*** The data Section Begins ***

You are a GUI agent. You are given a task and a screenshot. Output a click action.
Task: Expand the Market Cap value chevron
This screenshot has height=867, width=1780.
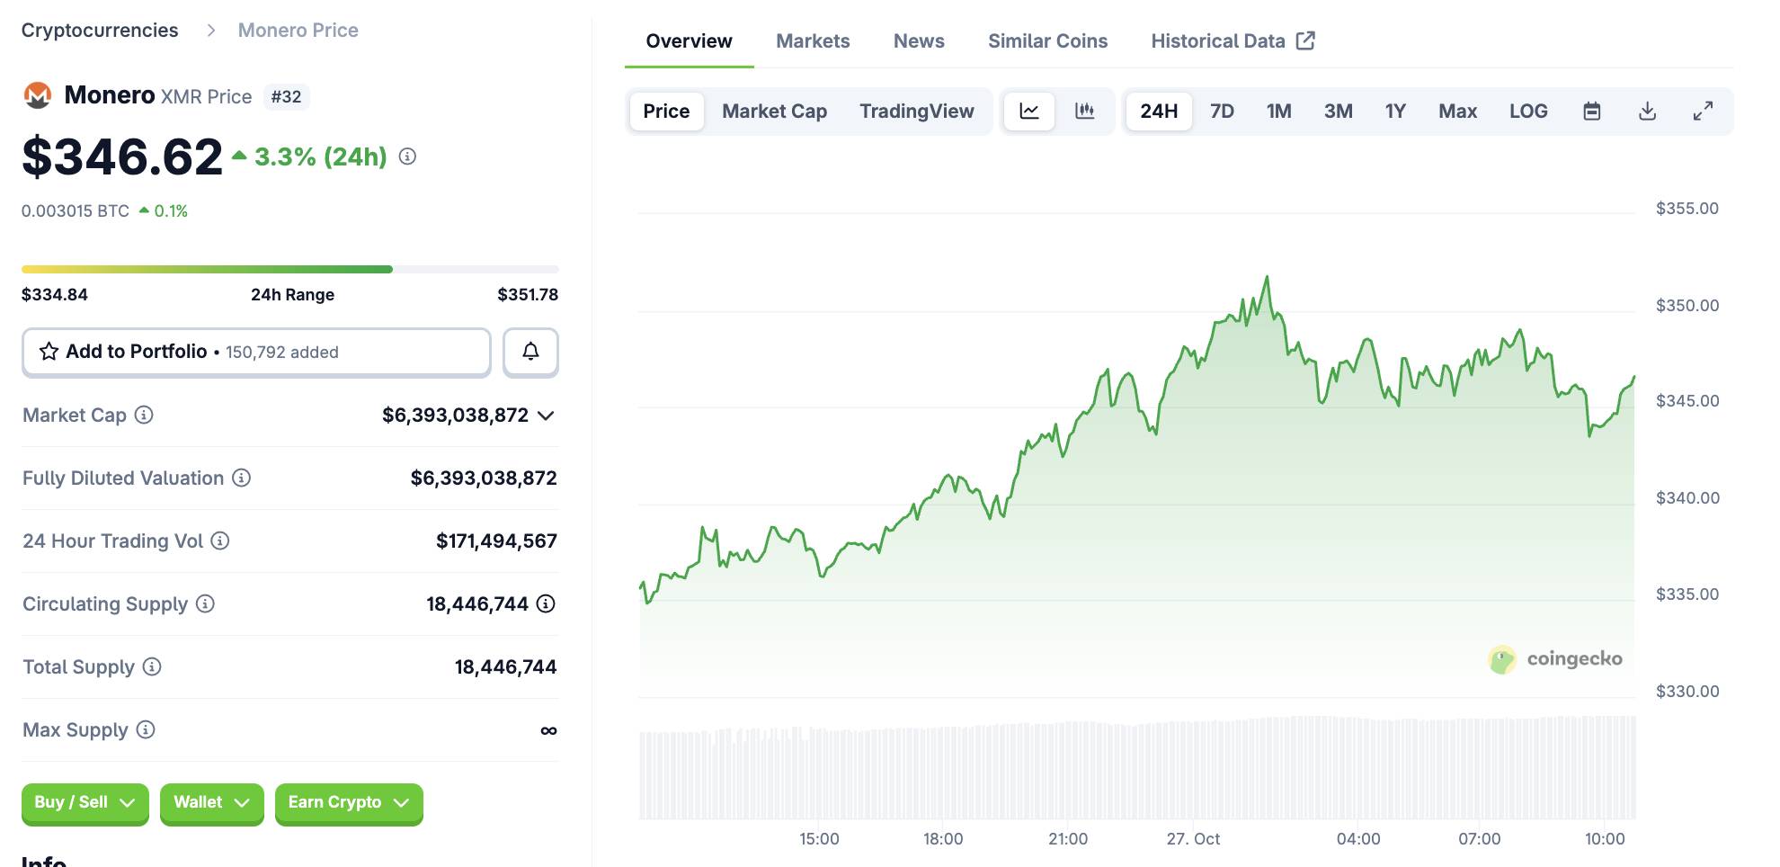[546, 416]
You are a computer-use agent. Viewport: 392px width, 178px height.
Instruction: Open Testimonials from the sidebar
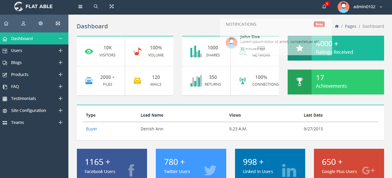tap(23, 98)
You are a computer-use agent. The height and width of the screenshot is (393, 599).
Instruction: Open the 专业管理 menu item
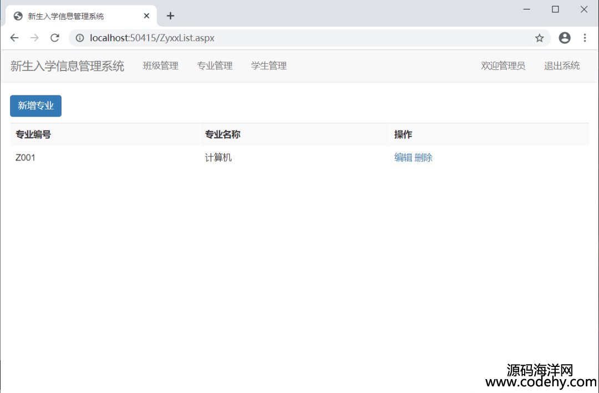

*** The data Section Ends ***
*** The data Section Begins ***

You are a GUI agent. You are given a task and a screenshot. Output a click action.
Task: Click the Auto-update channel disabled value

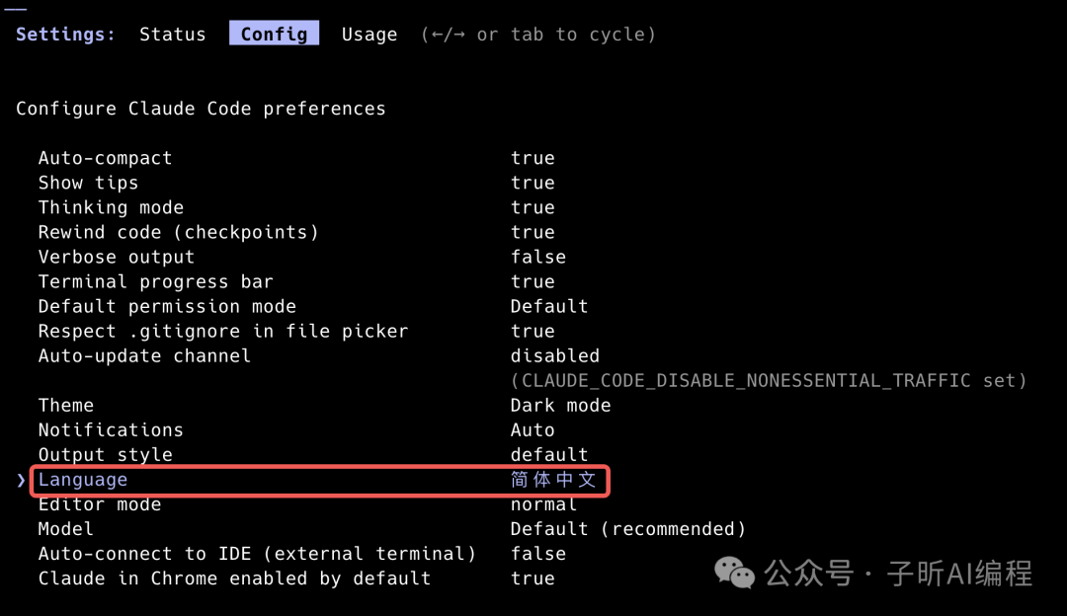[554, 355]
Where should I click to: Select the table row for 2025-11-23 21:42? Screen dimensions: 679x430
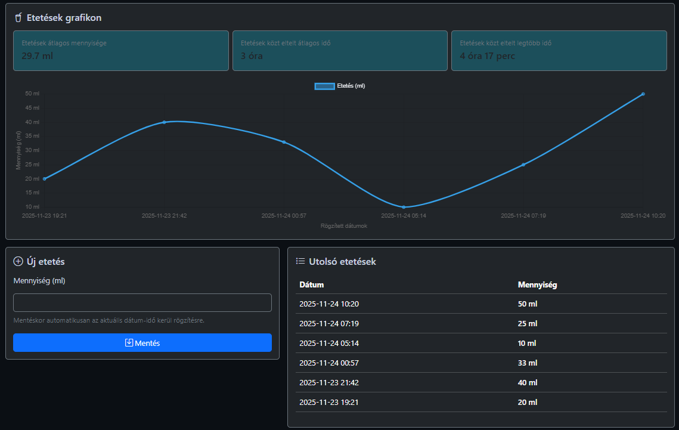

*** The data Section Ends ***
*** The data Section Begins ***

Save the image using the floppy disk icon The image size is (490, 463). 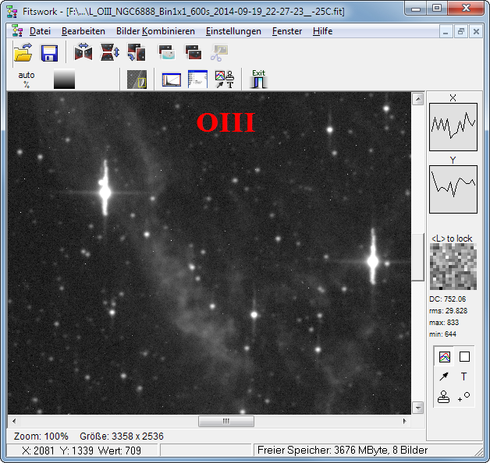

*** The data Section Ends ***

| Exercise details |
Copy out the listing above from the line containing "Task: Click the" to the line containing "Where should I", both included, exactly as written and minus the images.

| Exercise answer |
Task: Click the Auto-update channel disabled value

[554, 355]
Where should I click to: Select the table row for 2025-11-23 21:42? Screen dimensions: 679x430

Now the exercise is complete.